The book is powerful, provocative, and filled with eminently-arguable theses. (For example, in the foreword to the book, E.J. Dionne, while strongly praising Daly's work, take serious issue with him over his rather extensive claims regarding the influence Catholic and social democratic thought had on the New Deal.) So let me pick out one of the book's many strands of thought: leaving aside the question of just how one determines in the first place the extent and nature of the egalitarian support which social justice demands the poor receive to enable them to be full-fledged members of the community, what does Daly have to say about the role (and the inter-relationship) which church's, local communities, and the central state have in providing such justice?
In what I thought to be a particular insightful section of the book, Daly reflects upon the mid-1900s rediscovery of "social capital" as a term of analysis when thinking about community. About this, he writes:
John DiIulio and other social scientists have made significant efforts to [consider the role of religious providers in terms of social capital]. [Robert] Putnam himself...[has] argued that "nearly half of America's stock of social capital," as measured by membership, philanthropy, and volunteerism, "is religious or religiously affiliated." Or, as John DiIulio terms it, roughly half of our social capital is really "spiritual capital." Yet when Putnam specifies that "houses of worship" spend $15-20 billion annually on social services, it should also be clear that the scale of spiritual capital (at least by this one measure of involvement) barely touches the magnitude of social needs: $15-20 billion equals approximately $350 annually for every person near or below the poverty line as of 2007. In gross comparative terms, the total spiritual capital of the nation amounts to less that 20 percent of the total "poverty gap" in the United States--the amount by which impoverished people fall below the poverty line, which totaled $107 billion in 2001. This is to say nothing of the tens of millions of people who live near the poverty line on low-wage pay or go through their days only one medical crisis or one corporate merger away from plunging downward to the bottom rungs of the income ladder....
[E]ven if the "faith factor" is definitively proven [to be effective in responding to the needs of poor individuals and families] with further comprehensive research (perhaps leading politicians to prioritize faith-based services beyond current efforts to "level the playing field"), this does nothing to rectify what is obviously a more fundamental problem: the deficient scale of faith-based welfare (indeed of all welfare combined) in a country with growing poverty and increasing downward wage pressures affecting tens of millions of households above the poverty line....What social assistance should accomplish and by what means, and how the cost should be borne, assuming that more should be done, is...a larger question, not just of welfare policy, but of "public purpose," or what [Abraham] Kuyper and his scattered American followers call "public justice" (pp. 190-191).

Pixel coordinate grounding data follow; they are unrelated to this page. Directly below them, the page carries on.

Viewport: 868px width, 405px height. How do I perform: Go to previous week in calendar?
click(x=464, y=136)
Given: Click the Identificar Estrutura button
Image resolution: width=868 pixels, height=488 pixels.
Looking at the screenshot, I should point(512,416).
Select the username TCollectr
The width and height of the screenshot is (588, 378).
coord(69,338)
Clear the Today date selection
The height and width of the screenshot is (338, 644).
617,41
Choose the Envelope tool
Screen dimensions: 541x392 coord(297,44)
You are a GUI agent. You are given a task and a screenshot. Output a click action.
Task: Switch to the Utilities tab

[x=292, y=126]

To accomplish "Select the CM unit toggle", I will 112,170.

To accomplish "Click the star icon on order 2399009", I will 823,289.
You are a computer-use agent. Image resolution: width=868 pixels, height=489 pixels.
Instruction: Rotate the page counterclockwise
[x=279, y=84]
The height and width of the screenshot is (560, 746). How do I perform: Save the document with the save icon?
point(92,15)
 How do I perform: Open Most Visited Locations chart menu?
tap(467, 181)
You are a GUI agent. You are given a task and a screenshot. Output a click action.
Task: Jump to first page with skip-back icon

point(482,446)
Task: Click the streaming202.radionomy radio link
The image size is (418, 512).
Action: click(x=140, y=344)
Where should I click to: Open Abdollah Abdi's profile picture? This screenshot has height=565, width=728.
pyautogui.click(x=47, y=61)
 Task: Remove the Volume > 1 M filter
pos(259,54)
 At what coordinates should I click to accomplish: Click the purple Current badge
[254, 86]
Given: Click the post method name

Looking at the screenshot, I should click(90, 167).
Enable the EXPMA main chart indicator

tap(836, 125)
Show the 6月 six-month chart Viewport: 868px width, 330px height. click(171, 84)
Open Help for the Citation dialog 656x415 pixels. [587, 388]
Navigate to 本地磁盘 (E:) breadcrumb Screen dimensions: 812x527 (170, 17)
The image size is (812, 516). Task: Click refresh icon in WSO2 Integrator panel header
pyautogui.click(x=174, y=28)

Public justice calls for more and better aid to be given to the suffering among us, but it cannot (and, speaking both realistically and politically, will not) be given along convention welfare state lines. I would argue that the long and not-yet (perhaps never-to-be) concluded debate over paying for and providing health care in the United States is a fine example of such: despite many serious attempts to introduce more localism or more communitarianism (or both) into the reforms proposed, in the end the result was perhaps predictable from the beginning: a merging of state and corporate power to accomplish much needed, but still philosophically regrettable, ends. What will have to happen to truly expand upon the vision of faith-based initiatives--the vision of Christian aid being sufficient to satisfying both the human and the communal needs of all needy people in any given polity--is a "re-engineering of the [whole] social safety net along pluralist lines....from the perspective of families and communities, and from a religious perspective, restricting the state while ignoring what is happening in society is not genuine pluralism but simply a faith-based alliance with liberal anti-statism" (pp. 192-193). Seeking to cut back on welfare, and encouraging--whether legally or monetarily or both--churches to take up the slack, while not seeking at the same time to seriously repair a socio-economic order which continues to prize an ultimately unforgiving and rapacious individualism above all, is no way to be true to principles which God calls the believer. A more comprehensive approach to welfare--what Daly calls, in reference to many policies which exist in Western European states, "Christian Democratic welfare policy"--is what is needed: a welfare policy that orients the whole of society, in its many different (and much in need of defense!) parts, around a common restorative goal. To quote Daly again:
Put simply, the faith-based initiative embodies a pluralist vision of societal restoration, based on legal recognition of the real personality of social groups--most importantly families and their churches and communities--coupled with requisite public provisioning for their security and special needs if this autonomy is infringed or reduced by other centers of power, whether public or private. In its fullness this vision encompasses a mandate of stopping or mitigating the impact of all institutions or organized powers that threaten the "tie-beams and anchors of the social structure," or "God-willed community," as Kuyper put it (pg 193).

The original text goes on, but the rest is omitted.